CBC say that such an attitude is welcome. For more reasons than a short blog can go into now, UK pensions are not in a place where many of us would like to see it. Concerns around the impact of auto enrolment (how many employees of smaller companies will actually join and continue to contribute), defined benefit deficits and the future of defined contributions scheme remain. And let’s not go there with George’s marvellous medicine of potential changes to the tax system.

In the light of all this, what can Trustees actually do to make their members outcomes the best that they can be?

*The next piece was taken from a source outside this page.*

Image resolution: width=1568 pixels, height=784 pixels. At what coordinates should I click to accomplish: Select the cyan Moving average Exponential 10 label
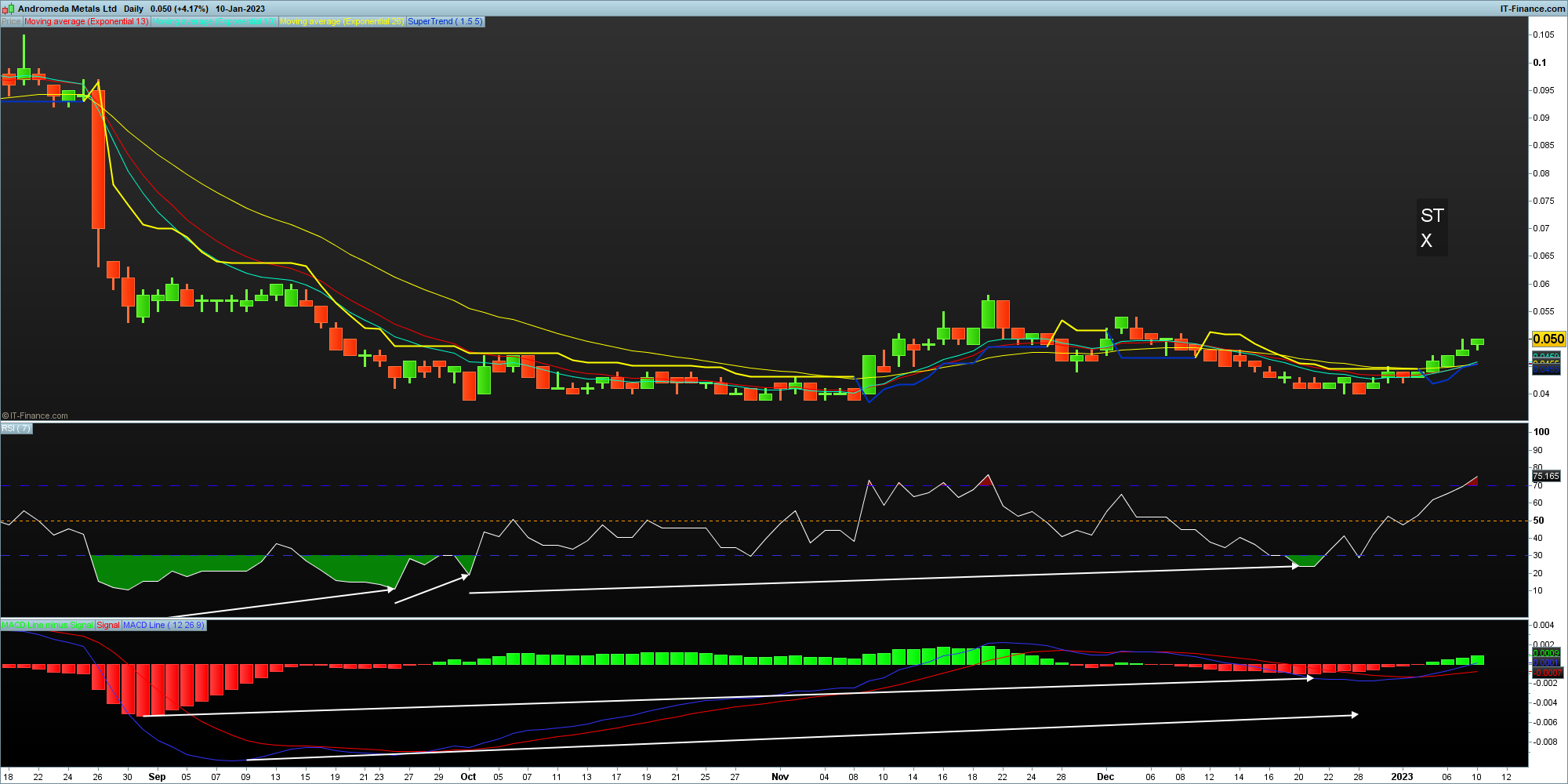(214, 22)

We strongly believe that Trustees and their scheme sponsors need to know where they are going, not only today or tomorrow but in the medium and long term as well. This means that there should be a strong working relationship with Trustees and sponsors, to understand the common ground and equally where they may be a different view. Trustees need to understand where the scheme stakeholders are coming from, whether it is the sponsor or members or advisers. It’s this empathy that is important in developing the relationships which are so important in actually making the Pension Regulators integrated risk management tool work in practice rather than be tucked away in a drawer someplace.

Whilst the integrated risk management tool focussing on employer covenant, investment and funding is primarily designed for defined benefit schemes, we believe that the model applies to defined contribution schemes as well. Whilst there is no funding of a deficit, the level of contributions and investments do have a direct bearing on one of the Pensions Regulators key objectives – value for money. Our view is that value for money applies as much to defined benefit schemes as defined contribution schemes. The employer covenant relates to the sponsors ability to pay contributions to the pension scheme. Monitoring the sponsor’s business and its ability to fund the scheme should be an item on every trustee meeting agenda, and not the one just before people have to dash off for the train.

Trustees of pension schemes need to think about their planning and how to implement the individual tasks within the plan. We believe that this is an essential objective for trustee boards if they are to achieve the Pensions Regulator’s objective of effecting change and raising standards in 2016 and beyond.